Abercrombie Max J, Liu Kenneth, Alimohammadi Majid
Department of Cellular and Physiological Sciences, Faculty of Medicine, University of British Columbia, Vancouver, BC, Canada.
School of Kinesiology, Faculty of Education, University of British Columbia, Vancouver, BC, Canada.
Plast Surg (Oakv). 2025 Sep 25:22925503251379893. doi: 10.1177/22925503251379893.
Despite carpal tunnel release (CTR) being a common procedure in hand surgery, variation in the location of the nerves supplying the palm leads to a high risk of iatrogenic damage. Recommendations have been made for a surgical incision placement that would avoid such damage, yet injury persists in clinical practice. These studies infrequently consider the safety of multiple at-risk nerves when making their recommendation, often optimizing the safety of one and subsequently jeopardizing another's. Sixty-one dissections were performed on formalin preserved cadavers to define a safe zone in the palm and recommend an incision placement for CTR. Detailed measurements examining the anatomy of the palmar cutaneous branch of the median nerve (PCBMN), the palmar cutaneous branch of the ulnar nerve (PCBUN), and the thenar motor branch (TMB) were taken relative the scaphoid tubercle, pisiform, or the A line.
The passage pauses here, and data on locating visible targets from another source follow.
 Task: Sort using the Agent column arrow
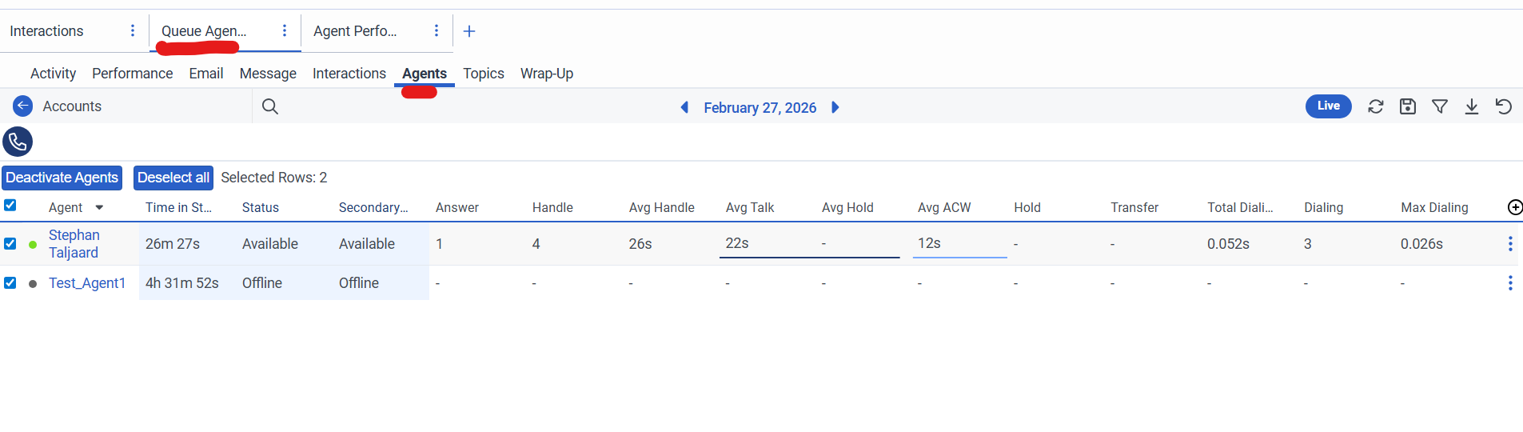[99, 208]
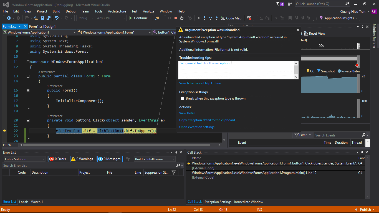The height and width of the screenshot is (213, 379).
Task: Check Break when this exception type is thrown
Action: (x=182, y=98)
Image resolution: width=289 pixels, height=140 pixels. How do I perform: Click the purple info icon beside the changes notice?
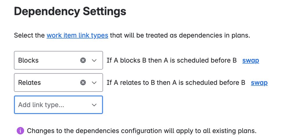[x=21, y=131]
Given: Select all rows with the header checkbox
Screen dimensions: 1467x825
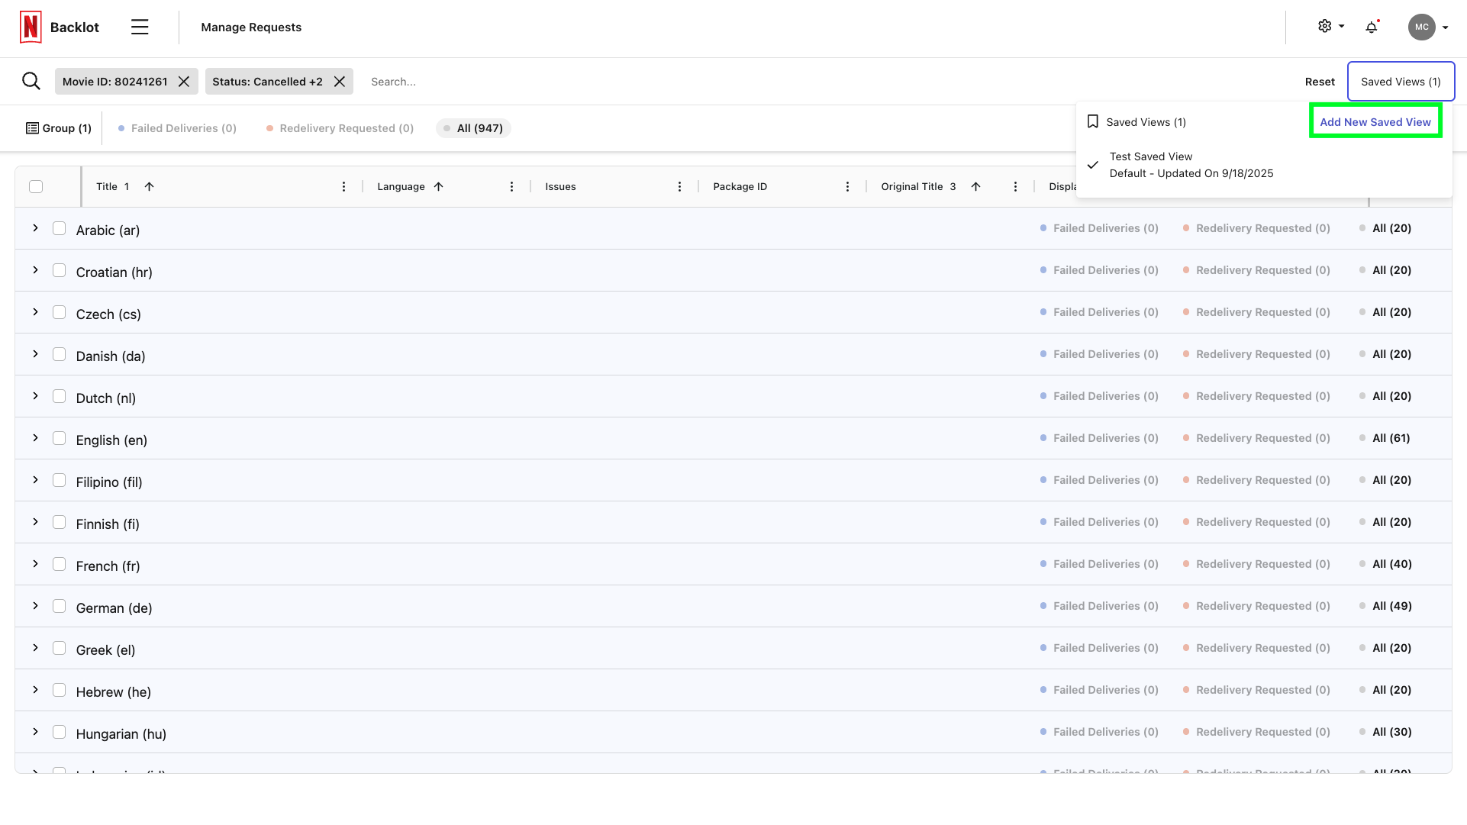Looking at the screenshot, I should [36, 185].
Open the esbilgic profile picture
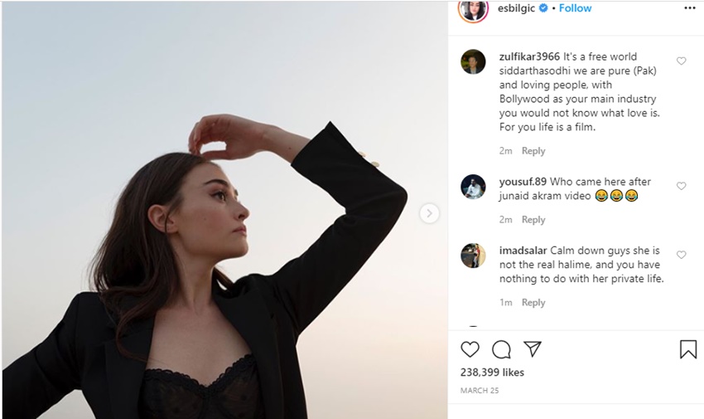 tap(473, 9)
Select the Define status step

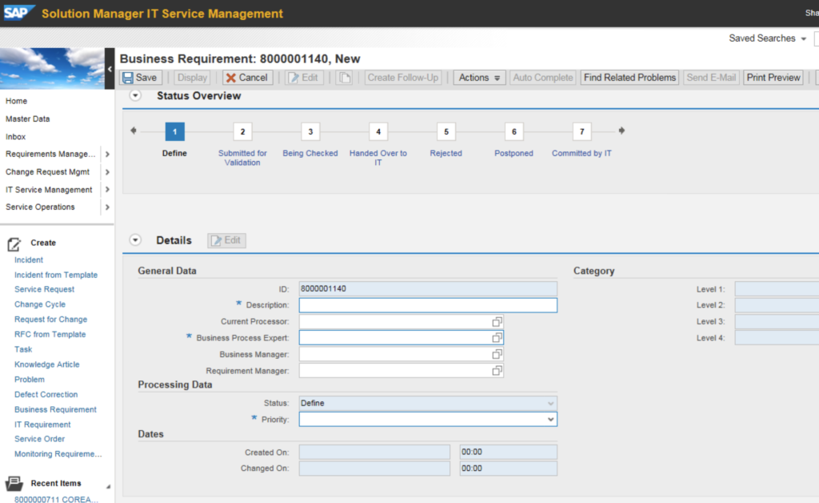pyautogui.click(x=174, y=131)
The PCBMN was located 3.3 ± 4.1 mm ulnar to the scaphoid tubercle and 8.7 ± 3.9 mm radial to the A line. The PCBUN was located the 6.5 ± 2.4 mm radial and 6.6 ± 3.7 mm ulnar from the pisiform and A line respectively. The TMB was found 8.0 ± 3.3 mm from the A line and was classified as 56% extraligamentous, 31% subligamentous, and 13% transligamentous. We conclude that an area approximately 6 mm ulnar and 7 mm radial from the A line is the safe zone for CTR and recommend an incision placement in line with the radial aspect of the fourth digit. This knowledge may aid surgeons performing CTR and help reduce iatrogenic damage.